### Information provided
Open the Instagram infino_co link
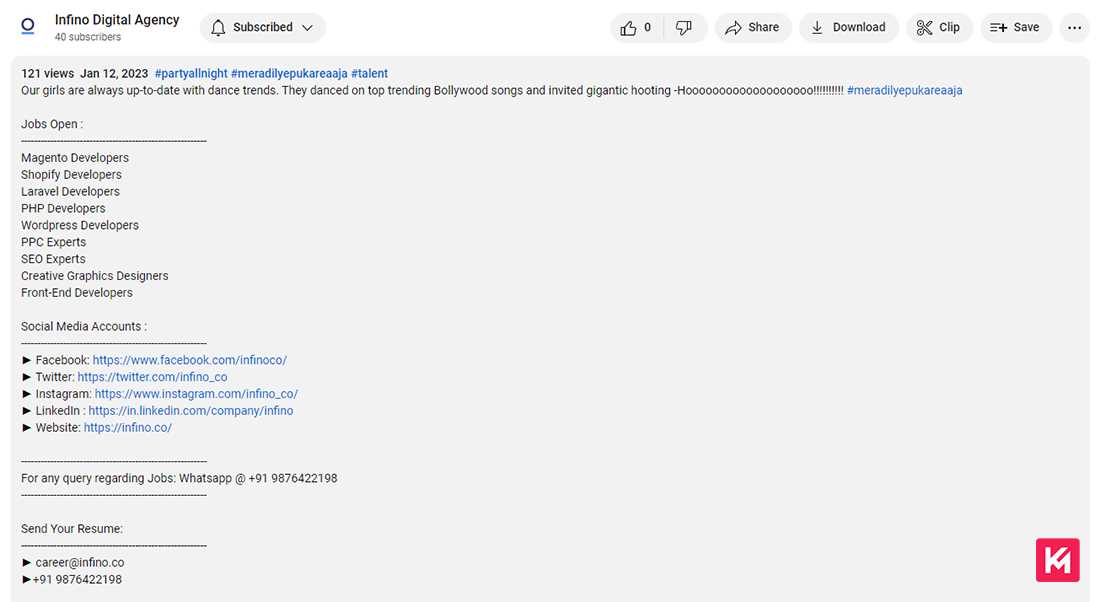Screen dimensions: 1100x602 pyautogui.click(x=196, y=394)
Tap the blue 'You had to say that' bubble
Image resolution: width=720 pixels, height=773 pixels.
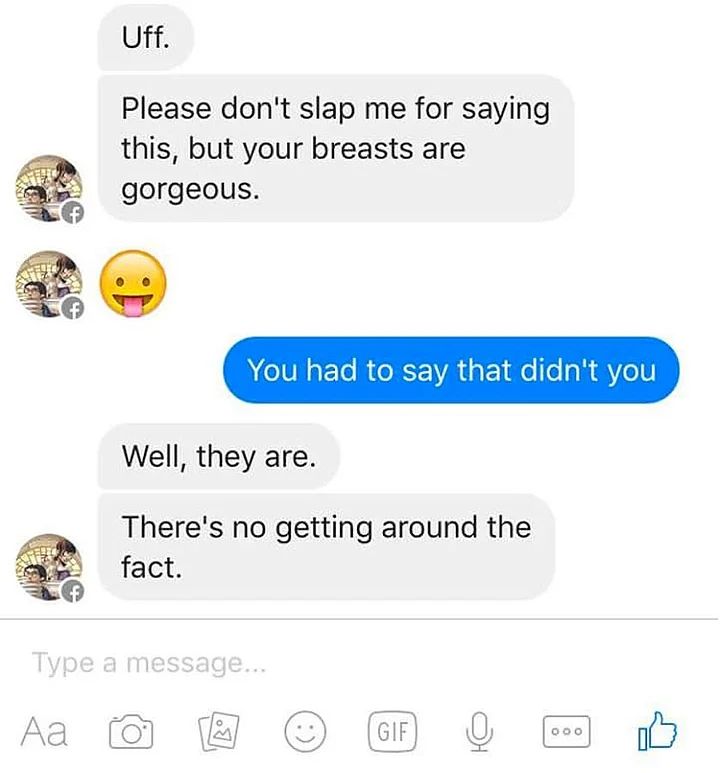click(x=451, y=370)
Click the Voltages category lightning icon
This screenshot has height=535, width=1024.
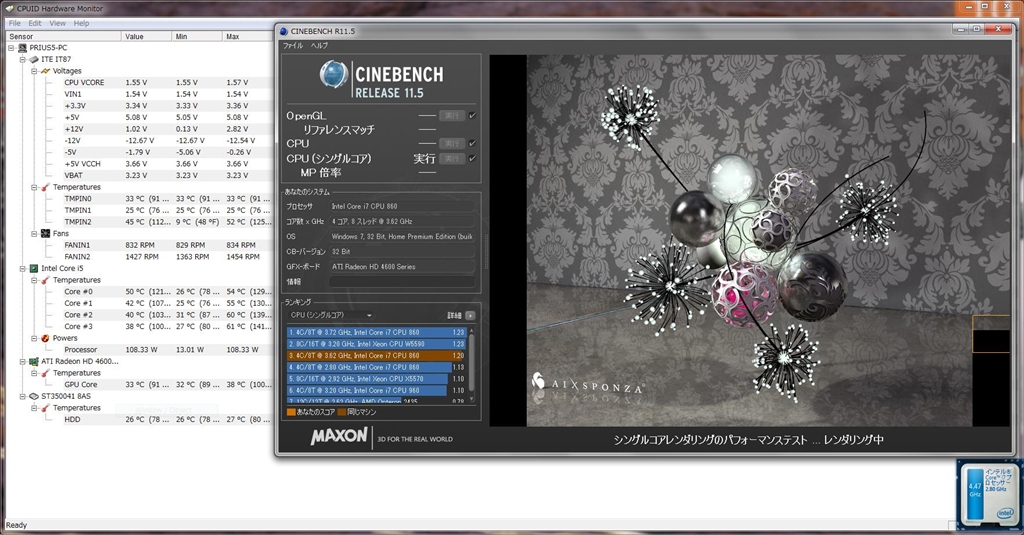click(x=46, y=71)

### Short exercise
Return every line of the data above word for word, omitting the pictures.

### Result for this exercise
Open the Instagram infino_co link
Screen dimensions: 1100x602 pyautogui.click(x=196, y=394)
Tap the blue 'You had to say that' bubble
Image resolution: width=720 pixels, height=773 pixels.
click(x=451, y=370)
Click the Voltages category lightning icon
This screenshot has height=535, width=1024.
click(x=46, y=71)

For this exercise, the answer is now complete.